Seven hundred forty-five individual HIV-infected women were screened with anal cytology at least once during the study period. Thirty-nine percent of women had abnormal findings (defined as ASCUS or higher degree of abnormality) on initial screen. In an additional 15% of women, anal cytology was abnormal on secondary screen following an initial benign or inadequate screen. One hundred forty-seven (50%) and 61 (55%) women with abnormal anal cytology on initial and secondary screening, respectively, underwent HRA. Of the women who presented for HRA after initial screening, 32% had benign findings (defined as either benign HRA if no biopsies were taken or benign histology), 68% had dysplasia of any degree, and 26% had HSIL. One woman with a history of RAI and abnormal cervical cytology had superficially invasive, perianal squamous cell carcinoma (SCC) and was treated with wide local excision. Among women who presented for HRA following abnormal secondary screening, 54% had anal dysplasia of any degree and 18% had HSIL (Figure 1).
 
Baseline characteristics of women who underwent HRA are shown in Table 1 compared by HSIL diagnosis found on biopsy. Median age did not differ significantly between the 2 groups (P = .5). Most women who underwent HRA were either black or Hispanic, but race/ethnicity was not significantly different for women with HSIL compared to those without. Race/ethnicity and age did not appear to influence HRA utilization (both P = .2) (Table 2). There was no significant difference in rates of RAI (P = .1), preceding abnormal cervical cytology (P = .4), history of anogenital condylomata (P = .9), as well as immunologic (defined as most recent CD4+ T-cell count) and virologic (defined as plasma HIV RNA <200 copies/mL) control between groups. Women who were found to have HSIL on biopsy were more likely to be active smokers (P = .03). Among women who underwent HRA, the most common abnormal cytology result was ASCUS found in 72% of women, followed by LSIL (20%). It should be noted that 8% of women had either ASC-H or HSIL cytology (data not otherwise shown).
 
Anal cytology did not appear to be a good predictor of histology results. While the likelihood of HSIL histology increased proportionally with the degree of abnormality on anal cytology, many women were found to have HSIL histology with underlying ASCUS or LSIL cytology. The woman with superficially invasive perianal SCC had concomitant ASCUS cytology and was found to have additional intra-anal HSIL histology. Eighty-three percent of women with HSIL cytology had HSIL or carcinoma on biopsy (Table 3).
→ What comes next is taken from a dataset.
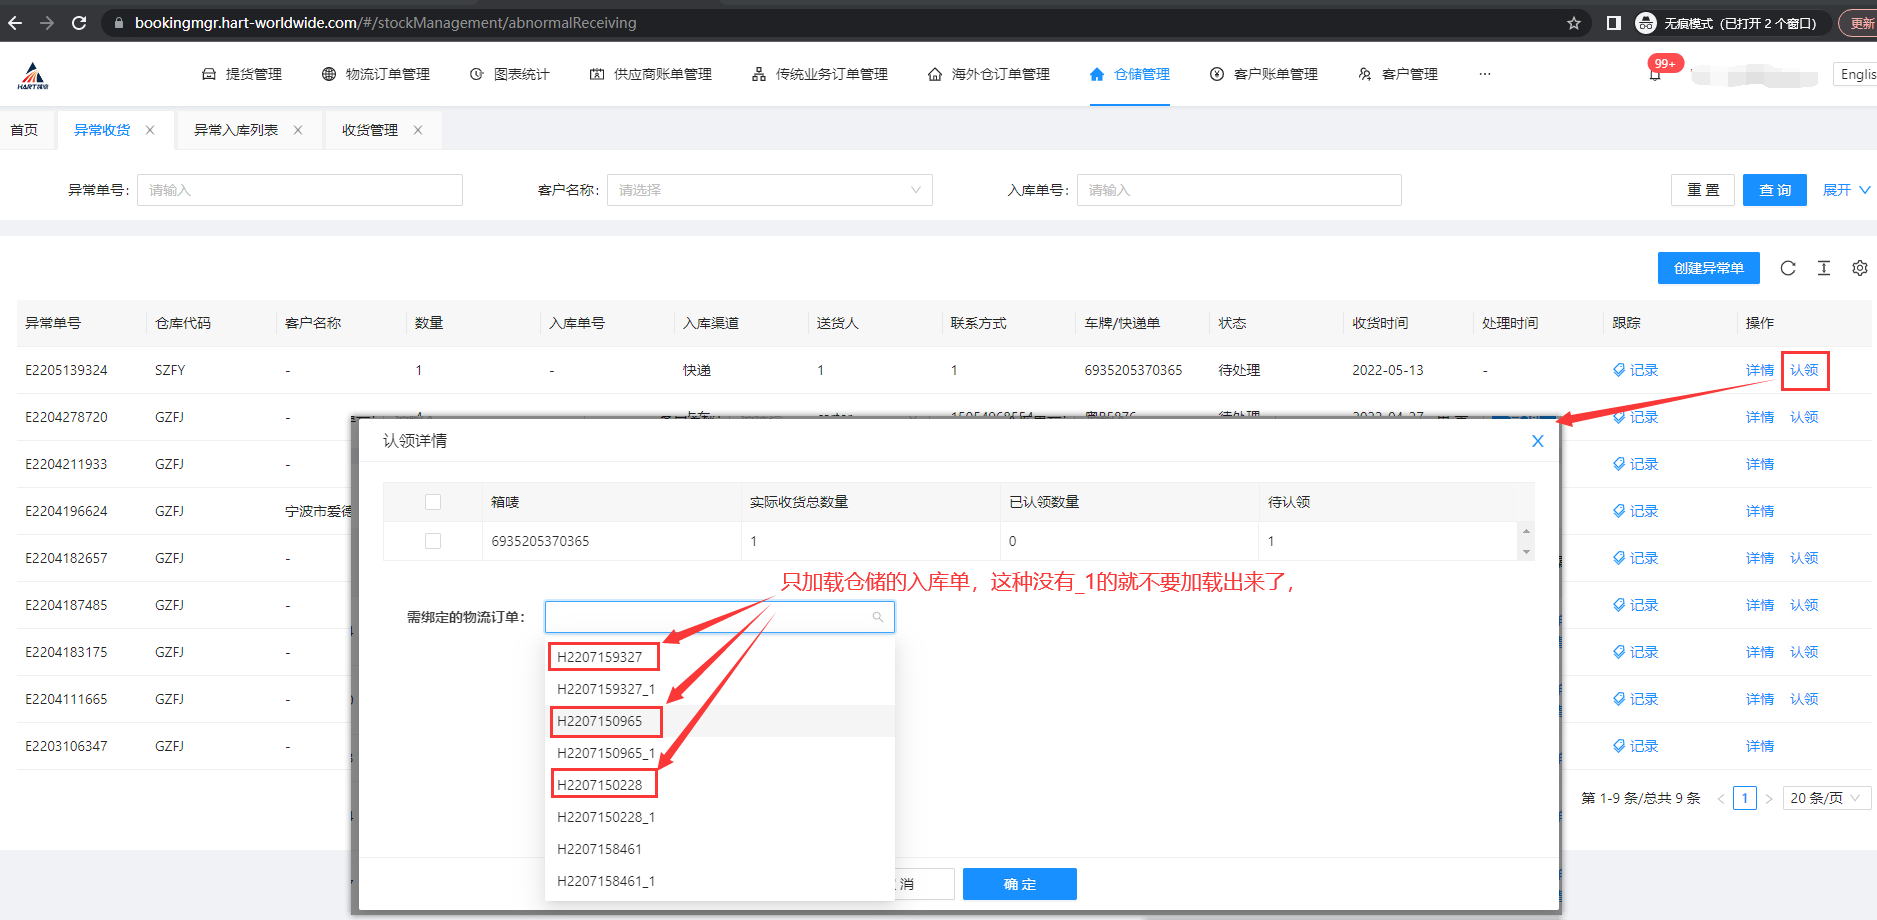Click the row density icon above the table
Viewport: 1877px width, 920px height.
coord(1824,268)
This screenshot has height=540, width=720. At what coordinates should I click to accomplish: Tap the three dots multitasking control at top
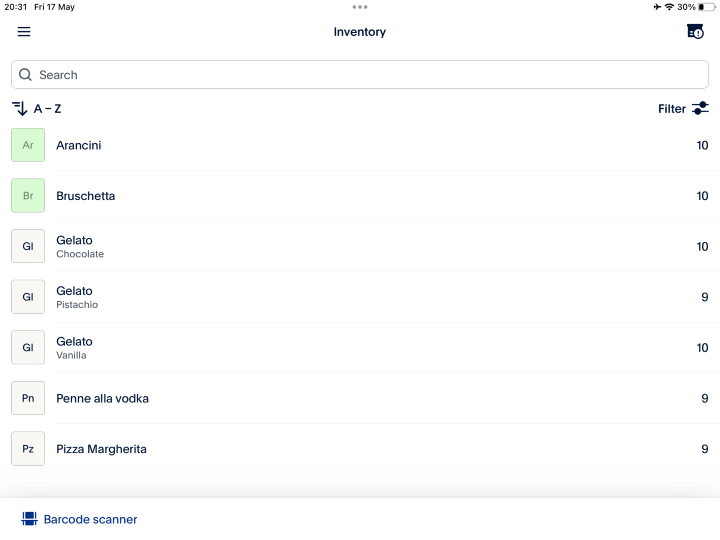pos(360,7)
In an adjusted logistic regression model, only current cigarette smoking (odds ratio, 2.6 [95% confidence interval, 1.1–5.8]) was associated with a higher risk of HSIL histology or ASCC (Table 4).
 
In a separate analysis, the performance characteristics of existing anal cancer screening guidelines were examined. It is of particular interest that 24 (12%) HIV-infected women who underwent HRA following abnormal anal cytology did not meet criteria for anal cancer screening according to the NYSDOH AIDS Institute guidelines. Of those, 42% had anal dysplasia of any degree and 21% had HSIL histology. Similarly, 10 (5%) HIV-infected women who did not meet criteria for anal cancer screening according to HIVMA/IDSA guidelines had abnormal anal cytology requiring HRA. Of those, 38% had anal dysplasia of any degree and 10% had HSIL histology. The proportion of women with HSIL histology who met guideline-based anal cancer screening criteria did not differ significantly from that of women who did not meet these criteria (Table 5).